The inhalation route has been used for the administration of drugs for many years, mainly in diseases localized in the airways, such as asthma or chronic obstructive lung disease, but also in certain forms of severe bronchopulmonary infections. Another disease for which such an approach has been discussed is acute lung injury (ALI), where direct application of substances to altered lung tissue could represent a valid alternative to systemic administration.

Barry Dixon and colleagues [1] have examined the effects of heparin applied by nebulisation in this disease. In a pilot study involving 16 patients, the effects of 4 different doses of inhaled heparin on respiratory function and systemic coagulation factors, as well as its products in bronchoalveolar lavage fluid (BAL), were explored. The results indicate that this therapy did not cause significant changes in the ratio of arterial oxygen partial pressure (PaO2) to inspired oxygen fraction (FiO2), dead space or compliance. However, a trend for an increasing systemic anticoagulant effect with higher doses was observed.

The potential of airways and alveoli to absorb particles and chemical substances is impressive. The layer of liquid and surfactant covering the epithelial cells is continuous and offers relatively uniform diffusion possibilities. Inhaled particles can be observed submersed in the aqueous lining layer and adjacent to epithelial cells [2]. This allows interaction with these cells as well as diffusion through them into interstitial space and vascular and alveolar structures.

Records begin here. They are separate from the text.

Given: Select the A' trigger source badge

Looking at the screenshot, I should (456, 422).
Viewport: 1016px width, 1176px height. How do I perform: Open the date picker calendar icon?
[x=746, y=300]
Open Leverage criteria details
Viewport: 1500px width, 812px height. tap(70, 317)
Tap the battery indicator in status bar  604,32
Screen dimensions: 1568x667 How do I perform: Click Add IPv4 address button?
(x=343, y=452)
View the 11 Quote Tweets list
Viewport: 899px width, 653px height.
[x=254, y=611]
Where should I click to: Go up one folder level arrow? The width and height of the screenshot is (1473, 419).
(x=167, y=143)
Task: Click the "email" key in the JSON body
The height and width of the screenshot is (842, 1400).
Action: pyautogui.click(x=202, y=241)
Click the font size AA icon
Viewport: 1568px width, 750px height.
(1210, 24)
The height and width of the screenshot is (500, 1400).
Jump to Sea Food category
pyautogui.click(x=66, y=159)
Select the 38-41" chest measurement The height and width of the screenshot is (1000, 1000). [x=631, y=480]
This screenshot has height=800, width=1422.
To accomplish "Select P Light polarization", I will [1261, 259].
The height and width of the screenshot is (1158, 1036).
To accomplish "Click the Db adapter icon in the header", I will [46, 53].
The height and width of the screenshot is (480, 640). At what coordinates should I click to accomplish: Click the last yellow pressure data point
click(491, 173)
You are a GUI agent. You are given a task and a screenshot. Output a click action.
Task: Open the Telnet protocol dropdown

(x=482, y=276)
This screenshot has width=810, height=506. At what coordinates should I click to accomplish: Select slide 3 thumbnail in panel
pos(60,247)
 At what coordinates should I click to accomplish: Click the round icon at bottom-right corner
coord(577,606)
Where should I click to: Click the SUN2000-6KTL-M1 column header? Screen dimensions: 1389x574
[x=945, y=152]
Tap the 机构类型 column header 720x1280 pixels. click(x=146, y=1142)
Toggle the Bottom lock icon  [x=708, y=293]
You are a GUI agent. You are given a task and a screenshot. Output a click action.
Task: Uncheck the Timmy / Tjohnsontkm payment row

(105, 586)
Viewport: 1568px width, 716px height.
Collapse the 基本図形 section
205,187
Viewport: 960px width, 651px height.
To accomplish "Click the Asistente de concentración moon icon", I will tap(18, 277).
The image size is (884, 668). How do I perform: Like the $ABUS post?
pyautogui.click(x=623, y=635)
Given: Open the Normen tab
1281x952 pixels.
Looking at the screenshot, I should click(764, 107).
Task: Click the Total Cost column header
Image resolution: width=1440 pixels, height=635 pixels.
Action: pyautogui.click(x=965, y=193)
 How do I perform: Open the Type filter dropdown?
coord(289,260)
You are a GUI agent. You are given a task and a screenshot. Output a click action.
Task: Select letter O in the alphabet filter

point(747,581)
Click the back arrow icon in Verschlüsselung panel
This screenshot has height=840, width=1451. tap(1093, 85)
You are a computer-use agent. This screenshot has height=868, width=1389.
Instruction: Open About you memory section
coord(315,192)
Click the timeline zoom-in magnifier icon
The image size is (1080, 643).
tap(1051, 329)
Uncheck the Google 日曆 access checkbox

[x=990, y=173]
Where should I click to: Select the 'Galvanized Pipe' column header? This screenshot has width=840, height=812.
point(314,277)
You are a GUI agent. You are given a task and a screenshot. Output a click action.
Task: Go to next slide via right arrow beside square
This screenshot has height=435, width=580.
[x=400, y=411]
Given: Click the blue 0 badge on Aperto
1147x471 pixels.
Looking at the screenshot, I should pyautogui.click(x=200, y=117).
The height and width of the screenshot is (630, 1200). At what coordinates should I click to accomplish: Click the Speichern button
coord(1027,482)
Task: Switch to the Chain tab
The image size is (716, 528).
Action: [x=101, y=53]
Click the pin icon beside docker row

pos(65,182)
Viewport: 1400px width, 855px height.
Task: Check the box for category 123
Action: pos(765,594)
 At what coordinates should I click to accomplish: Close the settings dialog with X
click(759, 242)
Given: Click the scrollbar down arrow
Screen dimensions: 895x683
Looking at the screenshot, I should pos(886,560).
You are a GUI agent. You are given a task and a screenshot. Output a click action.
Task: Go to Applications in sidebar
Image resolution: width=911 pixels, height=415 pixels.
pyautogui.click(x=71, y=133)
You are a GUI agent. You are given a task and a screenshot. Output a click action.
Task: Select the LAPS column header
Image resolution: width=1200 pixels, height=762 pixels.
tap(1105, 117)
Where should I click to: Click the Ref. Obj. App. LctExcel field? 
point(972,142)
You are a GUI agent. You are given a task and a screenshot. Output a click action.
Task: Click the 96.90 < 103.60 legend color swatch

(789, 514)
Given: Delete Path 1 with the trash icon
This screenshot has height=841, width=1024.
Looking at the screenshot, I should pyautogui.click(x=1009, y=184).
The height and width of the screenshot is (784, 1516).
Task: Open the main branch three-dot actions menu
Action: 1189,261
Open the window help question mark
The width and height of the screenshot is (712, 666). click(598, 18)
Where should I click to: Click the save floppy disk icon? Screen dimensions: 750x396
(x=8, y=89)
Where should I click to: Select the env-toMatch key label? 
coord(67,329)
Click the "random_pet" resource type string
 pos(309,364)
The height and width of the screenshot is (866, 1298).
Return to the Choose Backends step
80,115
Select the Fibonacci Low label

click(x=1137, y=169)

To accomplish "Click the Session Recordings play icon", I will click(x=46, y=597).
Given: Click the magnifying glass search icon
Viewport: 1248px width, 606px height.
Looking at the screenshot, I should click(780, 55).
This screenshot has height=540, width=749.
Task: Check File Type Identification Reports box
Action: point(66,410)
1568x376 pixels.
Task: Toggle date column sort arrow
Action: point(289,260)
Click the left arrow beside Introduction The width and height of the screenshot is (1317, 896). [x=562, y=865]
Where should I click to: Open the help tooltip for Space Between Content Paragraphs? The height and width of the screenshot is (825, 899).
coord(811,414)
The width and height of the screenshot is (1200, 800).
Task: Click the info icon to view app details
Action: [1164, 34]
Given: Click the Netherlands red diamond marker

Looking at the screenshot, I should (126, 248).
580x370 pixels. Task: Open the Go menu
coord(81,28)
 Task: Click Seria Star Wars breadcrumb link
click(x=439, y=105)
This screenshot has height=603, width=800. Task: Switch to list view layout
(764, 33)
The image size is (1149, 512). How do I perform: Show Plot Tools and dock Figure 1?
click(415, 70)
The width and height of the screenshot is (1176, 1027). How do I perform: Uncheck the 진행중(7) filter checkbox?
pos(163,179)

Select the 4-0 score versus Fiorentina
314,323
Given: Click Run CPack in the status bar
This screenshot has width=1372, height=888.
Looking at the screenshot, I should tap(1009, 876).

ALI seems an appropriate situation in which to consider application of an anticoagulant substance by the tracheo-bronchial route. This disease is characterized by typical pulmonary parenchymal changes, including marked inflammation, interstitial edema, microvascular thrombosis, alveolar fibrin deposition and fluid accumulation [3]. It has been shown, on one hand, that pulmonary inflammation can cause local disturbances in fibrin turnover; and on the other hand, it is known that an intra-alveolar pro-coagulant state with increased fibrin deposition and limited breakdown may enhance inflammatory changes [46]. The role of platelets and leukocytes, activated by these coagulation disorders, must also be stressed. Given the extensive crosstalk between coagulation and inflammation, targeting pulmonary coagulopathy may influence the local inflammatory response and, thereby, the clinical course of ALI [6]. As suggested by a number of experimental and clinical studies, heparin has anticoagulant and fibrinolytic properties as well as anti-inflammatory effects. Given by nebulisation, this substance had positive effects in animal models of ALI or lung fibrosis [7, 8].

The translation of a potentially beneficial effect of inhaled heparin in experimental models of ALI to clinical practice has not yet been achieved; important additional work remains to be done. The following questions need to be answered. As the pro-coagulant state in the alveolar space begins in the early phases of ALI, how can it be assessed in order to initiate heparin administration as rapidly as necessary? How can dosage of the drug be titrated to achieve maximal local effects without the risk of systemic complications? What is the adequate duration of this therapy? Does the underlying cause of ALI make any difference with regard to this approach? Ultimately, randomized controlled trials will provide the data necessary to determine its clinical utility.

ALI represents a complex syndrome with different possible causes and origins, but also involves patients with complex conditions: 'standard' care has to be defined in detail in such situations, and rigorous control of physiological variables as well as therapeutic modalities is of the outmost importance [9]. The use of 'treatment bundles' could be a further necessary step in the direction of optimal patient management in this disease [10].